Data for this task:

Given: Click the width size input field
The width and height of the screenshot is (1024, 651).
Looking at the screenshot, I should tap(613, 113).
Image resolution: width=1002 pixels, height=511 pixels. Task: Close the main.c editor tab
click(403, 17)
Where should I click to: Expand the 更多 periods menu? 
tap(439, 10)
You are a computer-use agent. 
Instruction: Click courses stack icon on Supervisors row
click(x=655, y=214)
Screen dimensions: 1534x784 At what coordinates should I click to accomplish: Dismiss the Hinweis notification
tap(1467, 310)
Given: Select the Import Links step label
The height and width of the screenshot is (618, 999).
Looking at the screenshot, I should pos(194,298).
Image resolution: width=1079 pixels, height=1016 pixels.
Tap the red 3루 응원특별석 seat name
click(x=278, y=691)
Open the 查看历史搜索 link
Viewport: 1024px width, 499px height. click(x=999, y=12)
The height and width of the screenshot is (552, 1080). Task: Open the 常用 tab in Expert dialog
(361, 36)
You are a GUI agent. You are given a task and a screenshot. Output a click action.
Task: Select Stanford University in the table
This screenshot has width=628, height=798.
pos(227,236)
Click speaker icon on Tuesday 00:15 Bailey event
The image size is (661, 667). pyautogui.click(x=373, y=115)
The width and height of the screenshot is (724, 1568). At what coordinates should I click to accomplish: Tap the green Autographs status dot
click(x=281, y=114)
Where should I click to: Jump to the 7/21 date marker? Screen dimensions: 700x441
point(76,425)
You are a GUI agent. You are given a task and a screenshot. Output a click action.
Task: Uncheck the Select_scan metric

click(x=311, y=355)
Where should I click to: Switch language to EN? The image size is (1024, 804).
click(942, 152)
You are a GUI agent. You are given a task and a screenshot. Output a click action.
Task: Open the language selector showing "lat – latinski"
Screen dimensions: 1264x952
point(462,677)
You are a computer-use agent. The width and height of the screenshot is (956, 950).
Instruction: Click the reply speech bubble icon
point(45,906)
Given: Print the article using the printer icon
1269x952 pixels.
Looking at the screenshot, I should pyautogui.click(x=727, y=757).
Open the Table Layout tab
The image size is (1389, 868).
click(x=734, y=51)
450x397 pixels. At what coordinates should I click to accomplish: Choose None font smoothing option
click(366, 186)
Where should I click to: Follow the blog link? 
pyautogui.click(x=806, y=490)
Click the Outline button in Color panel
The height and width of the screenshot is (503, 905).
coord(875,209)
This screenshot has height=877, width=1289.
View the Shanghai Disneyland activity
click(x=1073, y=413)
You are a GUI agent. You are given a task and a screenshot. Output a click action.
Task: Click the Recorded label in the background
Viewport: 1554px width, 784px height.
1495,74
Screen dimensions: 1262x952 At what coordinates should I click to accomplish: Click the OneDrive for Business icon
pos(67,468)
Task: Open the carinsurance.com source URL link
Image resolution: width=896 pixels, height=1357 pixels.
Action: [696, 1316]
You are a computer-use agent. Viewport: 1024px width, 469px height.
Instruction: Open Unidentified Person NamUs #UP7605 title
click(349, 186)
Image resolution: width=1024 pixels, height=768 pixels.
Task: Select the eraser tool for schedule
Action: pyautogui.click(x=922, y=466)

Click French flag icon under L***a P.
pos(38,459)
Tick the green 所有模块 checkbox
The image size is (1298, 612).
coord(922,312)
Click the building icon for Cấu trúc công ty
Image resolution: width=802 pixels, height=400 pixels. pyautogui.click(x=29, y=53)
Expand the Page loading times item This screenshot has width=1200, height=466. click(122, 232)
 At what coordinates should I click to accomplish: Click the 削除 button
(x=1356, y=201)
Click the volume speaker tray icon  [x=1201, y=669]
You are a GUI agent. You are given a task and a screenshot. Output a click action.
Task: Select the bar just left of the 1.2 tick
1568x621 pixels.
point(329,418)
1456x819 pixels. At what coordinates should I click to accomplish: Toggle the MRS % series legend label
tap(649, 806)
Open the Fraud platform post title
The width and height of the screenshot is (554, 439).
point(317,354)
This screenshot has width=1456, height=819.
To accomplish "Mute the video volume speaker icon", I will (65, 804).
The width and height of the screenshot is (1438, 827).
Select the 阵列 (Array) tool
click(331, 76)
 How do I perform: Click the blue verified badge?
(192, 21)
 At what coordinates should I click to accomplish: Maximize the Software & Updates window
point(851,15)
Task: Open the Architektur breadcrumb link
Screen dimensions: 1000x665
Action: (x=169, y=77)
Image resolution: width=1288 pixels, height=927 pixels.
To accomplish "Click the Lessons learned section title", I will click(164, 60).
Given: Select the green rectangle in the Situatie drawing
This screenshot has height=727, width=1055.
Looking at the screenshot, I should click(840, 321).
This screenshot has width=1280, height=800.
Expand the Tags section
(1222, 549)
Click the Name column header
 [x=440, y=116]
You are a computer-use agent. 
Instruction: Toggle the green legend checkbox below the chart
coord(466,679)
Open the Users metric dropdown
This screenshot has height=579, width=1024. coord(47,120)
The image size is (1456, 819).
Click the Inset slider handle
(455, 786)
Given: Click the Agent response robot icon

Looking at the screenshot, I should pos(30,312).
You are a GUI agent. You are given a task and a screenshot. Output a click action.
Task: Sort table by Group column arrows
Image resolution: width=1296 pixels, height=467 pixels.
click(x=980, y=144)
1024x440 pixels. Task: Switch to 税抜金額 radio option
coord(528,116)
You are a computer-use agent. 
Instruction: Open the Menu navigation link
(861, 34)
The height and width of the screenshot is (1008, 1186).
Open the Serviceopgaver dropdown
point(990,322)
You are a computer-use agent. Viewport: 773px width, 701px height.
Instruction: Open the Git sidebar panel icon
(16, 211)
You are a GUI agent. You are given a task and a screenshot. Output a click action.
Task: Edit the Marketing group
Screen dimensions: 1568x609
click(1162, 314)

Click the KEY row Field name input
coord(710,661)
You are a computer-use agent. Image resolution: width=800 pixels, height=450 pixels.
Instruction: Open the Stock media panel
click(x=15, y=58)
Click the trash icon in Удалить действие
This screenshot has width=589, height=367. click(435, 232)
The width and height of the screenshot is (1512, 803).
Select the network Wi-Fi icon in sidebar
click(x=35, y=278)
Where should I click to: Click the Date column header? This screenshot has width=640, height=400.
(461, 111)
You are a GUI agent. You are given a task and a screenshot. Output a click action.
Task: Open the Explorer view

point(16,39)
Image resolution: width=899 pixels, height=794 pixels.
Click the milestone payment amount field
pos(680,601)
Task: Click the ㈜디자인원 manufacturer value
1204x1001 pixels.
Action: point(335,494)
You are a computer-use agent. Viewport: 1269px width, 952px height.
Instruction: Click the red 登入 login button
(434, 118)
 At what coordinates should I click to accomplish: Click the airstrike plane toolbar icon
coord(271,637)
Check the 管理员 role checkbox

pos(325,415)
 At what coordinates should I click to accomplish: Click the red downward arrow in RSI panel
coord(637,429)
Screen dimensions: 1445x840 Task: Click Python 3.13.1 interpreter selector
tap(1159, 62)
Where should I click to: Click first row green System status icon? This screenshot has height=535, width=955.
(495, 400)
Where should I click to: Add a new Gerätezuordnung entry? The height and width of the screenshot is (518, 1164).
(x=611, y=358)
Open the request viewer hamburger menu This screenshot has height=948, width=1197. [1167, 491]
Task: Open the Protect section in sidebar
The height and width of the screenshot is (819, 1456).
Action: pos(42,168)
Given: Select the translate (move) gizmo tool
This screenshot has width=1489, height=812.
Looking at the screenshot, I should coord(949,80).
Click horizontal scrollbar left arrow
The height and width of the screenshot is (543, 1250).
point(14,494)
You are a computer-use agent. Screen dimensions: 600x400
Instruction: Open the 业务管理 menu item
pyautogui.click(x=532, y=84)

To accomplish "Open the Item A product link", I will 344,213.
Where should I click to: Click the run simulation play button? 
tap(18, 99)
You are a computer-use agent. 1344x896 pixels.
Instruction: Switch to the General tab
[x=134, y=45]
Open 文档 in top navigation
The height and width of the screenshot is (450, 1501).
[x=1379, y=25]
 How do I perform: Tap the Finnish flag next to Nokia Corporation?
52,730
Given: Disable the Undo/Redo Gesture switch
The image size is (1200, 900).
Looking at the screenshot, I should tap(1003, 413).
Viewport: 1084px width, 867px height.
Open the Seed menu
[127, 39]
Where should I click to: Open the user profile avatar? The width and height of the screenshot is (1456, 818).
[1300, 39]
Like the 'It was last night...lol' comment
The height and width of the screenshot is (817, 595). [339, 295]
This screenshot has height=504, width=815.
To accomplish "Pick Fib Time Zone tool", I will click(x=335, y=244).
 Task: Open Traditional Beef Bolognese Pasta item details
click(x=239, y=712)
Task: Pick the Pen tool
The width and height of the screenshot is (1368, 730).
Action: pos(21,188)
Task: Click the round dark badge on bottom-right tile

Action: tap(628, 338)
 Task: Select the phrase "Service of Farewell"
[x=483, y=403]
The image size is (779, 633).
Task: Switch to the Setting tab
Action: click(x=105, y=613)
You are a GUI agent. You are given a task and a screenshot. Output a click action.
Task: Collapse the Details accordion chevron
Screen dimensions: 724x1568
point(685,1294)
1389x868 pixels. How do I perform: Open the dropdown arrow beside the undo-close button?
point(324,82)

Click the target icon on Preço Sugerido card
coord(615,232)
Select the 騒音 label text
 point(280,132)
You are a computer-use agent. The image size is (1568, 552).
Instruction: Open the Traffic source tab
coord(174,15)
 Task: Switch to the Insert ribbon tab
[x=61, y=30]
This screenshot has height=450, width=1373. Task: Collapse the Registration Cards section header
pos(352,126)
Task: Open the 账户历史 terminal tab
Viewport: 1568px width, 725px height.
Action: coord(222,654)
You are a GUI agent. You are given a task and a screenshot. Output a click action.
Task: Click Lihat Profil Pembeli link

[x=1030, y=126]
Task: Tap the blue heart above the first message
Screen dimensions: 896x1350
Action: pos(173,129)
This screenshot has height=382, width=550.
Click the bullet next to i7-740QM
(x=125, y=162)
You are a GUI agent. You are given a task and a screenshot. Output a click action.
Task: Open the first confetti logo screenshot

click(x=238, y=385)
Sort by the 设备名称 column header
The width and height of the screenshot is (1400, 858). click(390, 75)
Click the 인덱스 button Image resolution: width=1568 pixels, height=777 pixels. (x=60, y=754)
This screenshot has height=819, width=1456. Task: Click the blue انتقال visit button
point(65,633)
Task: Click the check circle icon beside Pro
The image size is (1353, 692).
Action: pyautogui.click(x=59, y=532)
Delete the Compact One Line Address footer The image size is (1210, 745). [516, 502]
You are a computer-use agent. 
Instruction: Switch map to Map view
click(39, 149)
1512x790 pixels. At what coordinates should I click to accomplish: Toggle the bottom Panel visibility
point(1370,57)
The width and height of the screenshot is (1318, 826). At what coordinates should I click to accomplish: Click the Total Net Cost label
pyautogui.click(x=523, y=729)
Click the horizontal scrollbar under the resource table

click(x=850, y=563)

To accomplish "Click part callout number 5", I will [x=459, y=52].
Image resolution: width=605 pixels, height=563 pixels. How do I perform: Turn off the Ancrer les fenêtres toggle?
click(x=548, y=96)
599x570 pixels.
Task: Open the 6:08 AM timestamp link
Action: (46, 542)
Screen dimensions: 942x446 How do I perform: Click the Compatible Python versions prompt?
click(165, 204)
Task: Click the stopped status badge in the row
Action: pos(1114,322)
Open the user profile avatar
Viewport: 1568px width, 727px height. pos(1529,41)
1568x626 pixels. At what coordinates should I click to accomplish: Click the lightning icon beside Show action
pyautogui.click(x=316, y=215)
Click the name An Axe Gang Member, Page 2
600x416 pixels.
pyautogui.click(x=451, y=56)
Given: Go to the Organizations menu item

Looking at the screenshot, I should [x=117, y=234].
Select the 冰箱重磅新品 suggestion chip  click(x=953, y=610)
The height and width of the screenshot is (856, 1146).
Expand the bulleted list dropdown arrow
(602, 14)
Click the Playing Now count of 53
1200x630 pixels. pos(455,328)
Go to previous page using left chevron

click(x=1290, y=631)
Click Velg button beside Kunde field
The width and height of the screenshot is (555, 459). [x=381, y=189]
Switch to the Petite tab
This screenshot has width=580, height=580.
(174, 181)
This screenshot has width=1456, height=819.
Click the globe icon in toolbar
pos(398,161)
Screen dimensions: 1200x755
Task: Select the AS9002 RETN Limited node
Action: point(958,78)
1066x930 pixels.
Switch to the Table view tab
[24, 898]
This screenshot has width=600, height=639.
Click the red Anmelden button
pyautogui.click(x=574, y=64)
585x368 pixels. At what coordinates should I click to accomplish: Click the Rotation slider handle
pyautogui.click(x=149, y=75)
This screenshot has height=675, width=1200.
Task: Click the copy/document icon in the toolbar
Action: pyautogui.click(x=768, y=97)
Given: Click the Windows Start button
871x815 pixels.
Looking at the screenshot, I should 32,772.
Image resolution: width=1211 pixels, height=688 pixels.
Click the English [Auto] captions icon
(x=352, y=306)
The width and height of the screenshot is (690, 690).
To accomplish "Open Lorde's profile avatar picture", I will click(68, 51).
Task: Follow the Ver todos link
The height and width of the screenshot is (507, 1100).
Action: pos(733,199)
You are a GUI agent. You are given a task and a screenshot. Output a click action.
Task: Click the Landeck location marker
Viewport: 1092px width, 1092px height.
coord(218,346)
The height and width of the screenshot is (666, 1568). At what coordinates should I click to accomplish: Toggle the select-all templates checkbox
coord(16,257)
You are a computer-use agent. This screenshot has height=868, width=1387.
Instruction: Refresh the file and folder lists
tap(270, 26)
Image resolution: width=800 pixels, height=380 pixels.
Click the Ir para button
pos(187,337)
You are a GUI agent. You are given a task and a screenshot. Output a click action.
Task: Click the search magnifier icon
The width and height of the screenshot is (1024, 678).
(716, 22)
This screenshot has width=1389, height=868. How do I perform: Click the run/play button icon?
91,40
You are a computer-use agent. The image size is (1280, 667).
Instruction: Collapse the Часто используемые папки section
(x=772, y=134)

What you need to do:
Starting at the row that contains "Task: Click the round" and ending after the row that contains "Action: pos(173,129)", rewrite those rows with "Registration Cards" replaced by "Enrollment Cards" and everything else left as is.

Result of the task:
Task: Click the round dark badge on bottom-right tile

Action: tap(628, 338)
 Task: Select the phrase "Service of Farewell"
[x=483, y=403]
The image size is (779, 633).
Task: Switch to the Setting tab
Action: click(x=105, y=613)
You are a GUI agent. You are given a task and a screenshot. Output a click action.
Task: Collapse the Details accordion chevron
Screen dimensions: 724x1568
point(685,1294)
1389x868 pixels. How do I perform: Open the dropdown arrow beside the undo-close button?
point(324,82)

Click the target icon on Preço Sugerido card
coord(615,232)
Select the 騒音 label text
 point(280,132)
You are a computer-use agent. The image size is (1568, 552).
Instruction: Open the Traffic source tab
coord(174,15)
 Task: Switch to the Insert ribbon tab
[x=61, y=30]
This screenshot has height=450, width=1373. Task: Collapse the Enrollment Cards section header
pos(352,126)
Task: Open the 账户历史 terminal tab
Viewport: 1568px width, 725px height.
Action: coord(222,654)
You are a GUI agent. You are given a task and a screenshot. Output a click action.
Task: Click Lihat Profil Pembeli link

[x=1030, y=126]
Task: Tap the blue heart above the first message
Screen dimensions: 896x1350
Action: pos(173,129)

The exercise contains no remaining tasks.